** Start of The data **
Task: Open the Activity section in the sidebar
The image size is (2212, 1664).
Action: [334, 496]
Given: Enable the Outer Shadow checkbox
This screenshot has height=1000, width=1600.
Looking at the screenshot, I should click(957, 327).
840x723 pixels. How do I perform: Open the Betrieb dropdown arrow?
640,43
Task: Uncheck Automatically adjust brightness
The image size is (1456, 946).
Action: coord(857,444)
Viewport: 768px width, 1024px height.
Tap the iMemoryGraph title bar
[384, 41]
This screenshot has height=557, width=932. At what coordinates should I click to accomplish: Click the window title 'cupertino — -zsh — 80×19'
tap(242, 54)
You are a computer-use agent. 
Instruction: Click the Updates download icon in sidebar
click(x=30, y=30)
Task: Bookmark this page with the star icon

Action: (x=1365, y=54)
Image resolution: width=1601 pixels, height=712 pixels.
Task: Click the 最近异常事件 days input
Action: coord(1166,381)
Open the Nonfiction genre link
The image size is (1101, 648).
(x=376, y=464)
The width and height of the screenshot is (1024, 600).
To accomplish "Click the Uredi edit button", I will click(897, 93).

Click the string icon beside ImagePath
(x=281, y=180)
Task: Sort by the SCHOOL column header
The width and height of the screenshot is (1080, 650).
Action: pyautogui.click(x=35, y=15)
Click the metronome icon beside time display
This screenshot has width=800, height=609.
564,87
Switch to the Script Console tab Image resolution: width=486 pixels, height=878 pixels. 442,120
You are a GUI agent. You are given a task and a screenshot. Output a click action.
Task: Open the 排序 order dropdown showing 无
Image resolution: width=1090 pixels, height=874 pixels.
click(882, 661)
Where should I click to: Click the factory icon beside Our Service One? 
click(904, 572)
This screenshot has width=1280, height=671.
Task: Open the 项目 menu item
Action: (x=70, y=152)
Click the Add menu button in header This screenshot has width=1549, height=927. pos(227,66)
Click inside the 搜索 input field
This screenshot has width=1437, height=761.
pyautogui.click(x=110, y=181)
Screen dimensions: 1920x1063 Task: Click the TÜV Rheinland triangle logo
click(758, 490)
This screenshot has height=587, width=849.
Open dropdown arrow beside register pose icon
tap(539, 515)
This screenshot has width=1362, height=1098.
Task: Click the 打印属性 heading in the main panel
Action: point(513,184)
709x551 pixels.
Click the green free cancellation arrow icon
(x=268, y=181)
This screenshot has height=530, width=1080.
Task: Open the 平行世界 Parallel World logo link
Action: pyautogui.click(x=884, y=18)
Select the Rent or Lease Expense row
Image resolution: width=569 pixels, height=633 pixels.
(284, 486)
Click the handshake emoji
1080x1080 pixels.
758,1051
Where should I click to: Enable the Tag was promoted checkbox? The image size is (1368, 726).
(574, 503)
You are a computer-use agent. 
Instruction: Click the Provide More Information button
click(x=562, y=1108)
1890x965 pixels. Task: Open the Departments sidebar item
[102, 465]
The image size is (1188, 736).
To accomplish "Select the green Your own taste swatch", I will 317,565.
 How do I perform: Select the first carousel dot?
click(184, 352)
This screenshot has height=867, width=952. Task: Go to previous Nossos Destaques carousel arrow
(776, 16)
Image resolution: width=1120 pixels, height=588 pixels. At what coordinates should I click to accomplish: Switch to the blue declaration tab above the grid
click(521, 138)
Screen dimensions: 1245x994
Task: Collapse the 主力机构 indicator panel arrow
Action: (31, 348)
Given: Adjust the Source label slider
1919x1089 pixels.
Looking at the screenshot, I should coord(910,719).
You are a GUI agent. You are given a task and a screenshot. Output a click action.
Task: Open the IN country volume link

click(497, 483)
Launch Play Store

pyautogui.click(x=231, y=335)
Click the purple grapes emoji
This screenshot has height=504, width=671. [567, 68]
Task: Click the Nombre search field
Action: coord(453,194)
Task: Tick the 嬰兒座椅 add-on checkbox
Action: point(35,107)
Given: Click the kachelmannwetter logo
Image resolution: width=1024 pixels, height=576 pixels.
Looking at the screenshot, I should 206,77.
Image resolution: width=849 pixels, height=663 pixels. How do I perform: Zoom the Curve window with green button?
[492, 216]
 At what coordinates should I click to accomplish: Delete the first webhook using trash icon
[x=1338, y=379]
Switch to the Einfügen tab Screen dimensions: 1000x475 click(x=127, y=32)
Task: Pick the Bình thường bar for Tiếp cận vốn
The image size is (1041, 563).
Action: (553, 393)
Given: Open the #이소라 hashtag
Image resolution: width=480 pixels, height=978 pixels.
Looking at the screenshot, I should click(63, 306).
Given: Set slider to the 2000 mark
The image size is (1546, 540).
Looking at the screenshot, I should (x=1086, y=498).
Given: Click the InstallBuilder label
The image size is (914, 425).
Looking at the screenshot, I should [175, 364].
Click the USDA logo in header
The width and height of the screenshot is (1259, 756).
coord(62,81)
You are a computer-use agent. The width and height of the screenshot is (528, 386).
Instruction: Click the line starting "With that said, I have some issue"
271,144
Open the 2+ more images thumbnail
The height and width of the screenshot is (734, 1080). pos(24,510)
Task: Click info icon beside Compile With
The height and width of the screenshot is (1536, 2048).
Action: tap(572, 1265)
** End of The data **
- _Required task_
Retype every one of the records above, keeping each line unchanged.

- _The result_
Task: Open the Activity section in the sidebar
The image size is (2212, 1664).
Action: [334, 496]
Given: Enable the Outer Shadow checkbox
This screenshot has height=1000, width=1600.
Looking at the screenshot, I should click(957, 327).
840x723 pixels. How do I perform: Open the Betrieb dropdown arrow?
640,43
Task: Uncheck Automatically adjust brightness
The image size is (1456, 946).
Action: coord(857,444)
Viewport: 768px width, 1024px height.
Tap the iMemoryGraph title bar
[384, 41]
This screenshot has height=557, width=932. At what coordinates should I click to accomplish: Click the window title 'cupertino — -zsh — 80×19'
tap(242, 54)
You are a computer-use agent. 
Instruction: Click the Updates download icon in sidebar
click(x=30, y=30)
Task: Bookmark this page with the star icon

Action: (x=1365, y=54)
Image resolution: width=1601 pixels, height=712 pixels.
Task: Click the 最近异常事件 days input
Action: coord(1166,381)
Open the Nonfiction genre link
The image size is (1101, 648).
(x=376, y=464)
The width and height of the screenshot is (1024, 600).
To accomplish "Click the Uredi edit button", I will click(897, 93).

Click the string icon beside ImagePath
(x=281, y=180)
Task: Sort by the SCHOOL column header
The width and height of the screenshot is (1080, 650).
Action: pyautogui.click(x=35, y=15)
Click the metronome icon beside time display
This screenshot has width=800, height=609.
564,87
Switch to the Script Console tab Image resolution: width=486 pixels, height=878 pixels. 442,120
You are a GUI agent. You are given a task and a screenshot. Output a click action.
Task: Open the 排序 order dropdown showing 无
Image resolution: width=1090 pixels, height=874 pixels.
click(882, 661)
Where should I click to: Click the factory icon beside Our Service One? 
click(904, 572)
This screenshot has width=1280, height=671.
Task: Open the 项目 menu item
Action: (x=70, y=152)
Click the Add menu button in header This screenshot has width=1549, height=927. pos(227,66)
Click inside the 搜索 input field
This screenshot has width=1437, height=761.
pyautogui.click(x=110, y=181)
Screen dimensions: 1920x1063 Task: Click the TÜV Rheinland triangle logo
click(758, 490)
This screenshot has height=587, width=849.
Open dropdown arrow beside register pose icon
tap(539, 515)
This screenshot has width=1362, height=1098.
Task: Click the 打印属性 heading in the main panel
Action: point(513,184)
709x551 pixels.
Click the green free cancellation arrow icon
(x=268, y=181)
This screenshot has height=530, width=1080.
Task: Open the 平行世界 Parallel World logo link
Action: pyautogui.click(x=884, y=18)
Select the Rent or Lease Expense row
Image resolution: width=569 pixels, height=633 pixels.
(284, 486)
Click the handshake emoji
1080x1080 pixels.
758,1051
Where should I click to: Enable the Tag was promoted checkbox? The image size is (1368, 726).
(574, 503)
You are a computer-use agent. 
Instruction: Click the Provide More Information button
click(x=562, y=1108)
1890x965 pixels. Task: Open the Departments sidebar item
[102, 465]
The image size is (1188, 736).
To accomplish "Select the green Your own taste swatch", I will 317,565.
 How do I perform: Select the first carousel dot?
click(184, 352)
This screenshot has height=867, width=952. Task: Go to previous Nossos Destaques carousel arrow
(776, 16)
Image resolution: width=1120 pixels, height=588 pixels. At what coordinates should I click to accomplish: Switch to the blue declaration tab above the grid
click(521, 138)
Screen dimensions: 1245x994
Task: Collapse the 主力机构 indicator panel arrow
Action: (31, 348)
Given: Adjust the Source label slider
1919x1089 pixels.
Looking at the screenshot, I should coord(910,719).
You are a GUI agent. You are given a task and a screenshot. Output a click action.
Task: Open the IN country volume link

click(497, 483)
Launch Play Store

pyautogui.click(x=231, y=335)
Click the purple grapes emoji
This screenshot has height=504, width=671. [567, 68]
Task: Click the Nombre search field
Action: coord(453,194)
Task: Tick the 嬰兒座椅 add-on checkbox
Action: point(35,107)
Given: Click the kachelmannwetter logo
Image resolution: width=1024 pixels, height=576 pixels.
Looking at the screenshot, I should 206,77.
Image resolution: width=849 pixels, height=663 pixels. How do I perform: Zoom the Curve window with green button?
[492, 216]
 At what coordinates should I click to accomplish: Delete the first webhook using trash icon
[x=1338, y=379]
Switch to the Einfügen tab Screen dimensions: 1000x475 click(x=127, y=32)
Task: Pick the Bình thường bar for Tiếp cận vốn
The image size is (1041, 563).
Action: (553, 393)
Given: Open the #이소라 hashtag
Image resolution: width=480 pixels, height=978 pixels.
Looking at the screenshot, I should click(63, 306).
Given: Set slider to the 2000 mark
The image size is (1546, 540).
Looking at the screenshot, I should (x=1086, y=498).
Given: Click the InstallBuilder label
The image size is (914, 425).
Looking at the screenshot, I should [175, 364].
Click the USDA logo in header
The width and height of the screenshot is (1259, 756).
coord(62,81)
You are a computer-use agent. The width and height of the screenshot is (528, 386).
Instruction: Click the line starting "With that said, I have some issue"
271,144
Open the 2+ more images thumbnail
The height and width of the screenshot is (734, 1080). pos(24,510)
Task: Click info icon beside Compile With
The height and width of the screenshot is (1536, 2048).
Action: tap(572, 1265)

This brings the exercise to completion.